> _Records supplied_
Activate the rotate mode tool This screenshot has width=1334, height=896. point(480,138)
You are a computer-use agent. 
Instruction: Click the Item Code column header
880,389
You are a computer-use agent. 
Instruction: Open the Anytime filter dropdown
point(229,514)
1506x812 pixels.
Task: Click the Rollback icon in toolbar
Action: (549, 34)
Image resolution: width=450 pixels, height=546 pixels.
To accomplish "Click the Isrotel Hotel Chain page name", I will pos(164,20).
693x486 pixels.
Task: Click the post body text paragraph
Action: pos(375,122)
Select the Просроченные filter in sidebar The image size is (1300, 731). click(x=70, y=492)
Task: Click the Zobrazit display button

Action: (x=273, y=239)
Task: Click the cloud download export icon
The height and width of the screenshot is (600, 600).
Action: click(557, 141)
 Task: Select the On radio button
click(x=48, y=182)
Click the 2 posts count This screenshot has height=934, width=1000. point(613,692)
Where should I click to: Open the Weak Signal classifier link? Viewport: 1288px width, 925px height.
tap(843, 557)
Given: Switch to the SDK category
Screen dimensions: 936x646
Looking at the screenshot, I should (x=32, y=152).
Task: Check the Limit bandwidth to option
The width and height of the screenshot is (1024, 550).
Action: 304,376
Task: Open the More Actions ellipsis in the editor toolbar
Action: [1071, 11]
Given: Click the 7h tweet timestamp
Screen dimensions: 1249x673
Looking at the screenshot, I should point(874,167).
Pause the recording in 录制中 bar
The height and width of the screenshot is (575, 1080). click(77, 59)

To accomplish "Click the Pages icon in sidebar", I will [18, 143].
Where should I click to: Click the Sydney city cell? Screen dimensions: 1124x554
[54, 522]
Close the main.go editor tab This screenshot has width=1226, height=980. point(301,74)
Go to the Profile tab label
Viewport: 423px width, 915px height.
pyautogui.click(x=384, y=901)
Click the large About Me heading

> _Work order_
Copy the entire listing above, line for line, exactly.

> _Solution below_
Activate the rotate mode tool This screenshot has width=1334, height=896. point(480,138)
You are a computer-use agent. 
Instruction: Click the Item Code column header
880,389
You are a computer-use agent. 
Instruction: Open the Anytime filter dropdown
point(229,514)
1506x812 pixels.
Task: Click the Rollback icon in toolbar
Action: (549, 34)
Image resolution: width=450 pixels, height=546 pixels.
To accomplish "Click the Isrotel Hotel Chain page name", I will pos(164,20).
693x486 pixels.
Task: Click the post body text paragraph
Action: pos(375,122)
Select the Просроченные filter in sidebar The image size is (1300, 731). click(x=70, y=492)
Task: Click the Zobrazit display button

Action: (x=273, y=239)
Task: Click the cloud download export icon
The height and width of the screenshot is (600, 600).
Action: click(557, 141)
 Task: Select the On radio button
click(x=48, y=182)
Click the 2 posts count This screenshot has height=934, width=1000. point(613,692)
Where should I click to: Open the Weak Signal classifier link? Viewport: 1288px width, 925px height.
tap(843, 557)
Given: Switch to the SDK category
Screen dimensions: 936x646
Looking at the screenshot, I should (x=32, y=152).
Task: Check the Limit bandwidth to option
The width and height of the screenshot is (1024, 550).
Action: 304,376
Task: Open the More Actions ellipsis in the editor toolbar
Action: [1071, 11]
Given: Click the 7h tweet timestamp
Screen dimensions: 1249x673
Looking at the screenshot, I should point(874,167).
Pause the recording in 录制中 bar
The height and width of the screenshot is (575, 1080). click(77, 59)

To accomplish "Click the Pages icon in sidebar", I will [18, 143].
Where should I click to: Click the Sydney city cell? Screen dimensions: 1124x554
[54, 522]
Close the main.go editor tab This screenshot has width=1226, height=980. point(301,74)
Go to the Profile tab label
Viewport: 423px width, 915px height.
pyautogui.click(x=384, y=901)
Click the large About Me heading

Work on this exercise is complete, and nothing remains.